As far as is known, no other system has been described for the hierarchical classification of a wide range of adverse incidents in emergency medicine, whether these include only full blown accidents, or also incorporate near misses. In addition, no study has been described that compares different EDs in terms of the types of critical incidents occurring there. Previous studies2–4 have used similar broad categorisation of failures, such as diagnosis, therapy, drug related, etc, but the typology derived for this study differs from these in two main ways. Firstly, it incorporates an assessment of how serious, or potentially serious, an incident is. This has obvious benefits for anyone investigating ED failures who may not be concerned with trivial failures. Failures classified below a specified level can simply be disregarded. Secondly, the typology has been designed specifically for use in EDs, as a comprehensive, clinically driven tool. It therefore includes a broad range of incidents that occur in the field of emergency medicine, but is not made complicated by including incidents that do not occur in this area.

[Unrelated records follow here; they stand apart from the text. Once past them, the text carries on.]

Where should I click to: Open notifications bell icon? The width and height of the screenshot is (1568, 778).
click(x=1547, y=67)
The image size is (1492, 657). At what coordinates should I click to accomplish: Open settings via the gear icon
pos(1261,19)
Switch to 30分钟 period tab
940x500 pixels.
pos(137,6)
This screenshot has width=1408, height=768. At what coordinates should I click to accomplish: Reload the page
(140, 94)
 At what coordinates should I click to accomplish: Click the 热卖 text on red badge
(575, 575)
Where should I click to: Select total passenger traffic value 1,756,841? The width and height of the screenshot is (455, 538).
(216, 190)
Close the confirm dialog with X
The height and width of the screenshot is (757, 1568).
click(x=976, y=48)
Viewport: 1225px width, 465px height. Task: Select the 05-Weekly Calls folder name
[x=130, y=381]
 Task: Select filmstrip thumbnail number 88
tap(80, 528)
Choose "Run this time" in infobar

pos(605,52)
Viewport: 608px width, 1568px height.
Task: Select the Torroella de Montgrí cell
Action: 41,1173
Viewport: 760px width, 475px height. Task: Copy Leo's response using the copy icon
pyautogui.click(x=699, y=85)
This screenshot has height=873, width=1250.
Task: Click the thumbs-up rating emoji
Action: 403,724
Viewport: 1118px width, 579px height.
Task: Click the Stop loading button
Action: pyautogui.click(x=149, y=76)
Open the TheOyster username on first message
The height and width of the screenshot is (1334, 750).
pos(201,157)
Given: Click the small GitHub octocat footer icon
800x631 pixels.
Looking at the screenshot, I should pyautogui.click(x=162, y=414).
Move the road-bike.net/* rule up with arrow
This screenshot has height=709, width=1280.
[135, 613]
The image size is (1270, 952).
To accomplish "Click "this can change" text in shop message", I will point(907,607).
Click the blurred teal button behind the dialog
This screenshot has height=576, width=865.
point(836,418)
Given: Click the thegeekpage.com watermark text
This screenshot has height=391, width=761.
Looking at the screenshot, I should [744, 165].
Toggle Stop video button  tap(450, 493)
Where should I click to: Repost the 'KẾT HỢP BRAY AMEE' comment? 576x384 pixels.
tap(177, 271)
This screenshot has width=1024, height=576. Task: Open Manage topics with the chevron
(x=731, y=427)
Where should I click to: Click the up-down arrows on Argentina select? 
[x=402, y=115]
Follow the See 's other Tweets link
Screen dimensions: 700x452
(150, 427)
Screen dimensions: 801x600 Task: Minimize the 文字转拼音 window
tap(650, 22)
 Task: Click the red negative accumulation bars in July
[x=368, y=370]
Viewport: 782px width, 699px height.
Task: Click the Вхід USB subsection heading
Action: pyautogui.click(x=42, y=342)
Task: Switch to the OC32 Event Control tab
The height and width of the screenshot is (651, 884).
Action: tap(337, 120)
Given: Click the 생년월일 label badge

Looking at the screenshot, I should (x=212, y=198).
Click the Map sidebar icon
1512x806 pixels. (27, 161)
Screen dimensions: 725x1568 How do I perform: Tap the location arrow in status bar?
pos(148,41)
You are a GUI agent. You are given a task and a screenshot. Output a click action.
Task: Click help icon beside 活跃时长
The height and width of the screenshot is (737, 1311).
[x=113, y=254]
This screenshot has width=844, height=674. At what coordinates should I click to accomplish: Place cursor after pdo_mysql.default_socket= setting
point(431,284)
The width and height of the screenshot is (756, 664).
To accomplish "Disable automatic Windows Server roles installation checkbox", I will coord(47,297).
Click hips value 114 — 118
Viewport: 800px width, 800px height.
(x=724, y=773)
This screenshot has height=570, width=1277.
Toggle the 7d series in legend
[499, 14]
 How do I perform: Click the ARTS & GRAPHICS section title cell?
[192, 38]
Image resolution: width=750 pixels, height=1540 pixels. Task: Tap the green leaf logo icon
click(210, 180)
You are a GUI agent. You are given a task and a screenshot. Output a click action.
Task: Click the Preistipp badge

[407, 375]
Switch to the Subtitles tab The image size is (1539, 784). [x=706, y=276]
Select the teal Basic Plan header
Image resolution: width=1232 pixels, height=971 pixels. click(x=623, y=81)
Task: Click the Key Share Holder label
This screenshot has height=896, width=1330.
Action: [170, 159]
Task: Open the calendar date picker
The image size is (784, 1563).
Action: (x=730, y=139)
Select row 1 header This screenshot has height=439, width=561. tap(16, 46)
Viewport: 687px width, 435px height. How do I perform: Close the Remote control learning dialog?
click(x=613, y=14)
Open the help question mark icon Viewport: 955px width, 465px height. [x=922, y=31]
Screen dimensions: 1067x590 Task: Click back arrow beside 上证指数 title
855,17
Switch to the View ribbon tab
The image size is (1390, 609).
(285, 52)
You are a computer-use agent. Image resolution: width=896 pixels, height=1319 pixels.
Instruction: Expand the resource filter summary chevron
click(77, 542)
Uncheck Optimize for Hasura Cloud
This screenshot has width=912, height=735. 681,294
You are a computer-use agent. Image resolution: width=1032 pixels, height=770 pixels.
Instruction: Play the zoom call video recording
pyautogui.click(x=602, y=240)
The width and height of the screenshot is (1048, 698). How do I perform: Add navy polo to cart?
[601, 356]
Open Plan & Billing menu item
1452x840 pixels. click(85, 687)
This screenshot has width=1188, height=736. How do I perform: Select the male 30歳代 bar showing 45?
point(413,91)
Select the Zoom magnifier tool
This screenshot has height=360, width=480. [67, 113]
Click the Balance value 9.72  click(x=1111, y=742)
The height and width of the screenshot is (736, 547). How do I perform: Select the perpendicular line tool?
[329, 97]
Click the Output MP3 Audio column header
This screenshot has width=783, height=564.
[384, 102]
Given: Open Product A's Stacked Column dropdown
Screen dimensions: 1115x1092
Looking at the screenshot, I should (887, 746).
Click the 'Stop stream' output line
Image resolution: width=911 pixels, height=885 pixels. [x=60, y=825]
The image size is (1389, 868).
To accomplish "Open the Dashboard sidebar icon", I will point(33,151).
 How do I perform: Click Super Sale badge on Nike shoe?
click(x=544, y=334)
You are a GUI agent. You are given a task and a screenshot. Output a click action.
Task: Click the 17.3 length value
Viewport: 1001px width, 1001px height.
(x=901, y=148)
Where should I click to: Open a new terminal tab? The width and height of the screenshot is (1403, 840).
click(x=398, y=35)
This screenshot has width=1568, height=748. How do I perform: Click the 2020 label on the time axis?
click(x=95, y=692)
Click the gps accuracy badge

In comparison with Guly’s failure severity scoring system,5 the typology presented here has been designed to look at a much broader range of potential failures occurring within EDs. It therefore is a more comprehensive tool for the investigation of failure in these departments.

Future application of typology and future research

Prospective testing of the typology on a new set of critical incidents, by different users, is required before its true reliability can be assessed. In addition, a survey of experienced clinicians in the field of emergency medicine regarding the typology, to discover to what extent they agreed with the definitions of levels of severity provided by them may be of benefit.

It is of note that most critical incident reports were obtained after daily record review (by the departmental consultants in department D or by the researcher). Further work is warranted to determine the role of this method as risk management tool.

After further validation, and refinement if necessary, the typology could be used as a means of continuous assessment of the types of incidents occurring in EDs. It may also be considered as a tool to assist in the selection of critical incidents for reporting to a hospital reporting system, or to the regional and national reporting schemes that have recently been recommended.1

CONCLUSIONS

The typology presented is a logical and rapid method of classifying a wide range of critical incidents, according to both their type and their level of severity. It is anticipated that it will prove to be a useful tool in emergency medicine risk management, being clinically relevant and comprehensive. Further studies of the validity, reliability, and clinical usefulness of the typology are indicated.